Microsoft is making 2026 the year AI stops living in the cloud and starts working right on your PC.
Instead of sending everything to Microsoft’s servers, your laptop will handle more of it locally.
Microsoft in 2026: What’s different for you
Windows PCs are getting smarter brains
Forget sending everything to the cloud. Microsoft is testing “Autopilot” and “Scout” — new AI agents that can read your inbox, calendar, and Teams data locally to draft briefings, organize emails, and prep replies for you. It’s all timed with new Nvidia ARM chips built for on-device AI. The idea is faster, more private AI that doesn’t need an internet connection for basic tasks.
Copilot is now baked into Microsoft 365, but nothing’s free
Starting July 1, Copilot will be included in all business Microsoft 365 plans at no extra charge. Sounds great, but Microsoft is also raising M365 prices overall as AI becomes a core feature. Google did the same with Gemini. The message is clear: AI isn’t an add-on anymore, it’s the default.
Microsoft is building its own AI models
To cut costs and reduce reliance on OpenAI, Microsoft launched homegrown coding models at Build 2026. GitHub Copilot now lets you pick the model that fits your task, aiming for lower latency and more predictable results for developers.
The catch: cost and real value are still messy
Microsoft’s own research shows a paradox — 65% of employees worry about falling behind if they don’t use AI, but only 13% are actually rewarded for experimenting with it. Companies are seeing higher operational costs without clear ROI yet. And despite billions in AI spend, Copilot has less than 15M paid seats so far.
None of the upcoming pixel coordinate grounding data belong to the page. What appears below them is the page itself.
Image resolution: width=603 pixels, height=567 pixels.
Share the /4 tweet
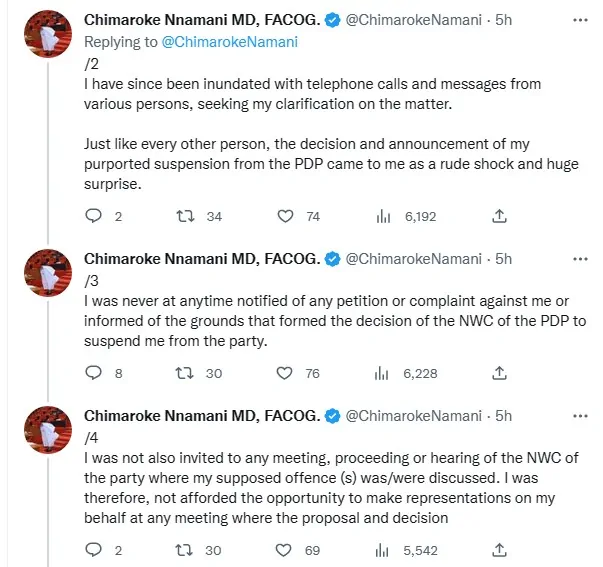[x=500, y=549]
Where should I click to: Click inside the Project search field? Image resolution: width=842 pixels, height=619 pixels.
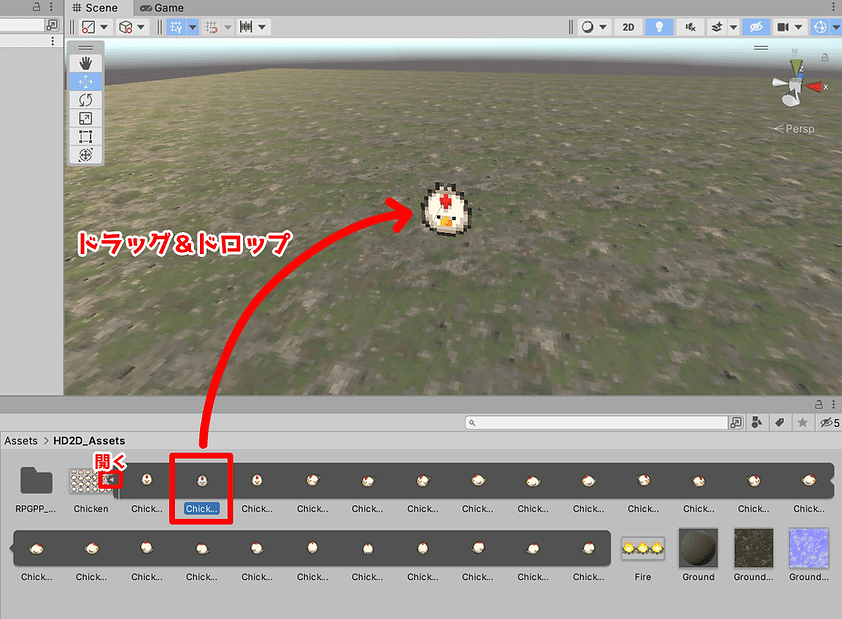coord(595,422)

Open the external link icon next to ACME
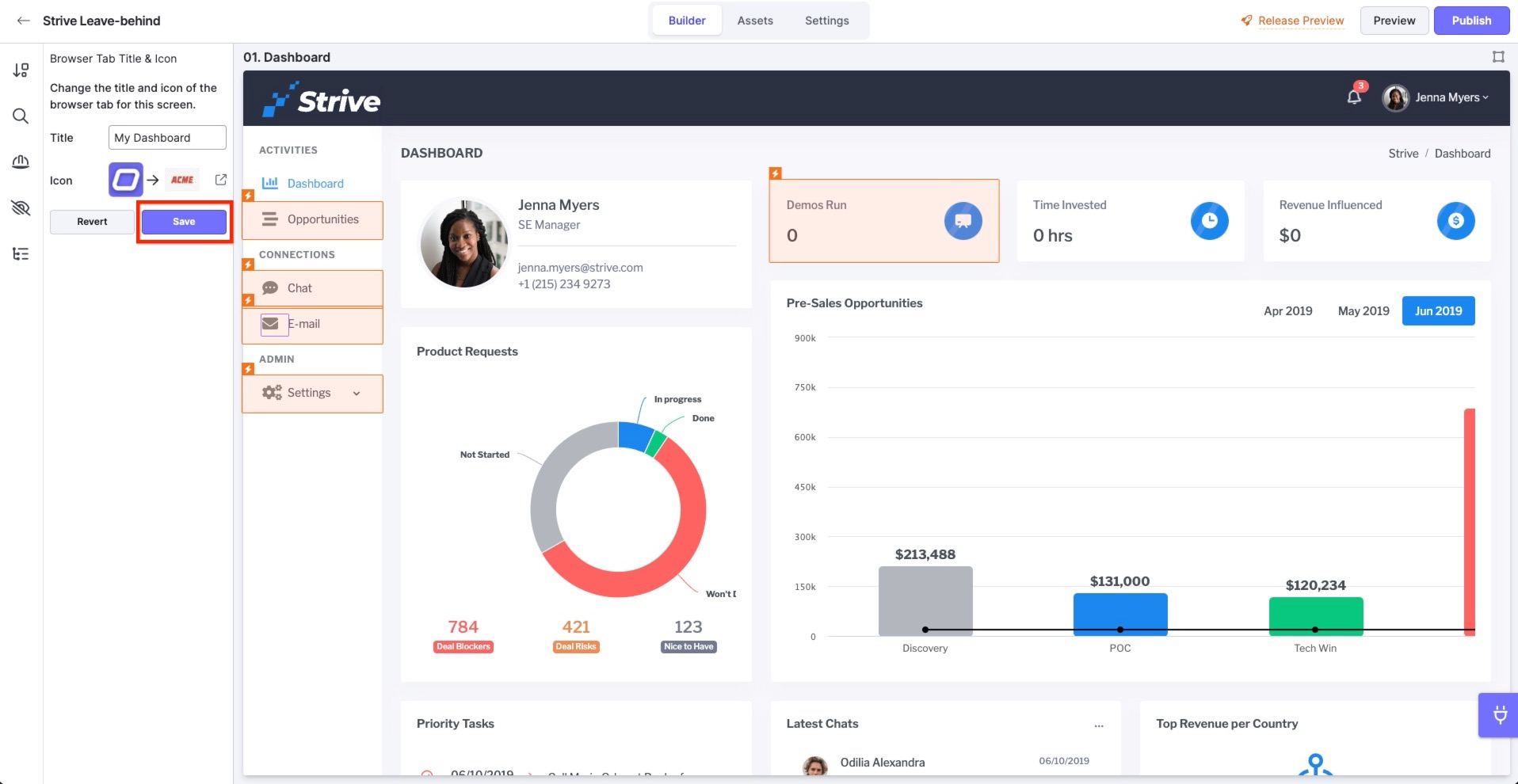click(221, 180)
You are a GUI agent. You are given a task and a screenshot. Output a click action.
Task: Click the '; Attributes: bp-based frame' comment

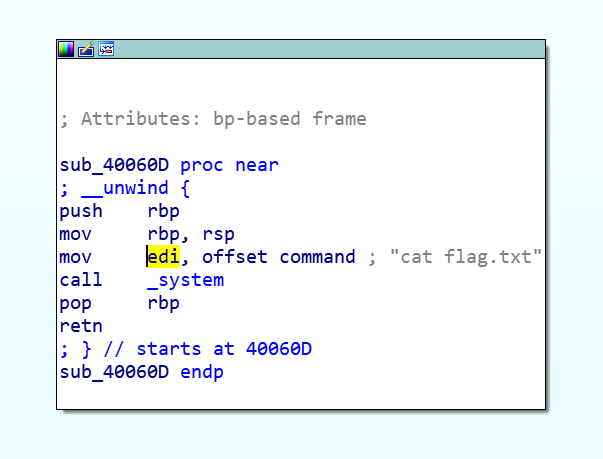click(213, 119)
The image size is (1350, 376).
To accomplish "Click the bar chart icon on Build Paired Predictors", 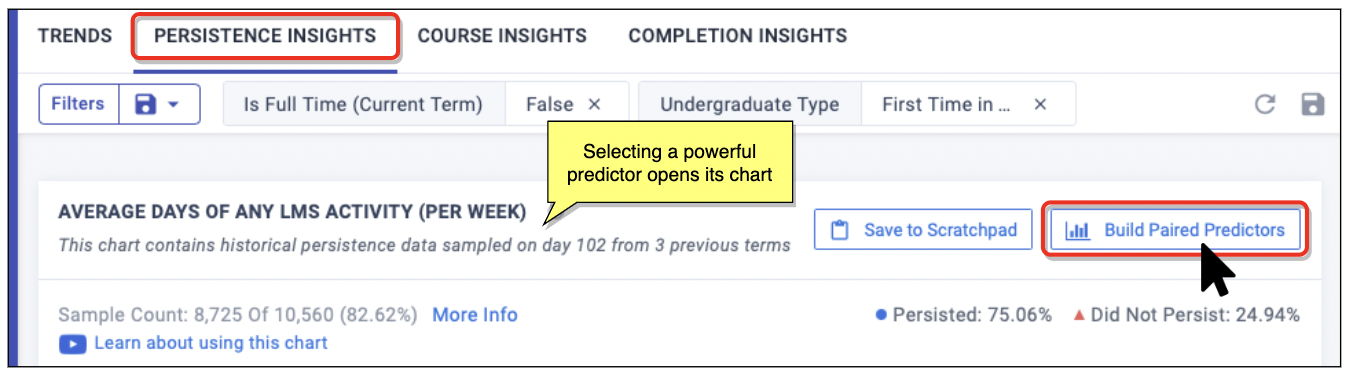I will 1078,231.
Security and product shakeups keep coming
June’s Patch Tuesday hit 165 CVEs, with one already under attack. Microsoft is also retiring Outlook Lite and Windows 11 SE this year, and cleaning up the confusing Windows Insider program. On the infrastructure side, Azure data center shortages in the US are sticking around, with Microsoft planning $190B in capital spend for 2026 to catch up.
Bottom line
2026 is Microsoft’s “substance over spectacle” year. The push is for AI that actually helps you day-to-day, runs on your device, and is built into the tools you already use. But expect higher bills, product changes, and a lot of pressure on companies to prove AI is worth it.
If you’re on Microsoft 365, the next 6 months will change how you work. The real question for most business owners is: will this actually save you time and money, or just add another line to your bill? For small teams of 2-10 people, the answer depends on how you use it.